▶ _PROBLEM TO WORK ON_:
In the article below about Lance Armstrong at the Tour de France, who won the stage from Sestriere to Le Grand Bornand?

▶ _SOURCE TEXT_:
· · · ·
In what is rapidly becoming one of cycling's most remarkable stories, Lance Armstrong is leading the Tour de France, the world's premier bicycle race, just before the halfway mark.

The French newspapers call him "the extraterrestrial," but he is an American. He also is a cancer survivor and the man who almost single-handedly has revived a sport tarnished by widespread doping in last year's Tour -- though not without drawing some questions himself among the prickly French media.

Armstrong is the first American racing for an American team, U.S. Postal Service, to have a realistic chance of winning the Tour, which completed its 10th day today. When Greg LeMond won in 1986, 1989 and 1990, he raced for European teams.

Armstrong finished fifth in today's stage high in the French Alps, but maintained an overall lead of 7 minutes 42 seconds over his next rival, Spaniard Abraham Olano of ONCE-Deutsche Bank. To give an idea of how wide that lead is, the second- to seventh-place riders are separated by 2:36.

Today's stage from Sestriere in Italy to Le Grand Bornand in France was won by Italian Guiseppe Guerini. Guerini crossed the finish line despite a bizarre collision beforehand with a spectator, who not only thought he could stand in the middle of the road and take a photo but also then failed to move out of the way.

"Today the objective was to conserve the jersey," the yellow shirt worn by the leading rider, Armstrong said after the finish. "The others were very strong today."

None of them, of course, had been undergoing chemotherapy less than three years ago. At the time, Armstrong -- a 27-year-old from Austin -- was on the road to becoming a leading rider. He won the 1993 world championships and had just signed a contract with the French team Cofidis when he had testicular cancer diagnosed in October 1996. It also had spread to his abdomen, lungs and brain.

Four courses of vicious chemotherapy, plus surgery, saved him, but Cofidis dropped him. He was out for the 1997 season, though he watched the Tour from the sidelines. Armstrong's 1998 season began slowly, but after some time off to think, he won the Tour de Luxembourg and was fourth in the Vuelta de Espana.

He finished first on the opening day of this Tour, the time trials, and has dominated the headlines since. His designation as an extraterrestrial -- some papers call him a Martian -- is double-edged. It could be taken as a reference to his power and speed. Or, as Gerard Holtz of France 2 Television explained in a telephone interview: "Everyone is asking the question: How can he do that? Is it something about the treatment for cancer?"

In other words, is he taking some sort of performance-enhancing substance? The question is not out of place in the world of professional cycling, particularly in the milieu of the Tour. A year ago, the race nearly came to a halt over allegations of drug use by riders.
· · · ·
▶ _DATA FOR REVIEW_:
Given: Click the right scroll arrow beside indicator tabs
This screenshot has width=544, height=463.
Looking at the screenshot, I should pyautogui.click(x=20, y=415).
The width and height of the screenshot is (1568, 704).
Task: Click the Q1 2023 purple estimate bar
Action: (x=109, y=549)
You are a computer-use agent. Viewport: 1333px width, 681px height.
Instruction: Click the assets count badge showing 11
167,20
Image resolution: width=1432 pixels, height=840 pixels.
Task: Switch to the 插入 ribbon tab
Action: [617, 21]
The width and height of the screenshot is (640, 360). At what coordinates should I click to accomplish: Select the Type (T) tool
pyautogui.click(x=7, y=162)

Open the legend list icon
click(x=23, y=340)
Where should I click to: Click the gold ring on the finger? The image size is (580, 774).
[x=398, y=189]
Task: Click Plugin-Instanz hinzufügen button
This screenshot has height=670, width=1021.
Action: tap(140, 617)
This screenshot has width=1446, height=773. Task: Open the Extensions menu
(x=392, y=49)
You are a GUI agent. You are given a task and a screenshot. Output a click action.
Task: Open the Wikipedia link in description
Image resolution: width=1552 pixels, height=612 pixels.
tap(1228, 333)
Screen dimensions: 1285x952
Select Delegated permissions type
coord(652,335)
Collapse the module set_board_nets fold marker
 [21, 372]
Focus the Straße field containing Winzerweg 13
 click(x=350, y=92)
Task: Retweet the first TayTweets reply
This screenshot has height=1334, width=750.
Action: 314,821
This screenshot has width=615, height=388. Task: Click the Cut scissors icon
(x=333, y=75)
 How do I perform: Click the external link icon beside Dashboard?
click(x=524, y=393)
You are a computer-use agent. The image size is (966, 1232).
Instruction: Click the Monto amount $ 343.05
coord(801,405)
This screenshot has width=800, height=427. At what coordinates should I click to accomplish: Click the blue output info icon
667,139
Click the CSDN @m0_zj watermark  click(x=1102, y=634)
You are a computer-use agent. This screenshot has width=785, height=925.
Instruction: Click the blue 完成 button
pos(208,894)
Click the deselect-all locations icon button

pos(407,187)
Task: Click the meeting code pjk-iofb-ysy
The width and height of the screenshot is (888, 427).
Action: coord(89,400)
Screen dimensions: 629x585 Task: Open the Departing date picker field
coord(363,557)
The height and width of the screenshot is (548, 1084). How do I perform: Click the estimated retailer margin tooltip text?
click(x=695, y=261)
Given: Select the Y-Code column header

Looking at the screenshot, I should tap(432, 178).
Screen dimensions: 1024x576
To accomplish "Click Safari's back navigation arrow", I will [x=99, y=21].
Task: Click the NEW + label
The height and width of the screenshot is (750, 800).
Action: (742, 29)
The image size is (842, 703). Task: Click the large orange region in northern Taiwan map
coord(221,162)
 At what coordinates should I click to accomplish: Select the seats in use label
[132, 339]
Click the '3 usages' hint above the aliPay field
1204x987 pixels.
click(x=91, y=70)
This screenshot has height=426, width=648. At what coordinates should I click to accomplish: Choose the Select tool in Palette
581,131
· · · ·
▶ _TASK ANSWER_:
Italian rider Guiseppe Guerini won it.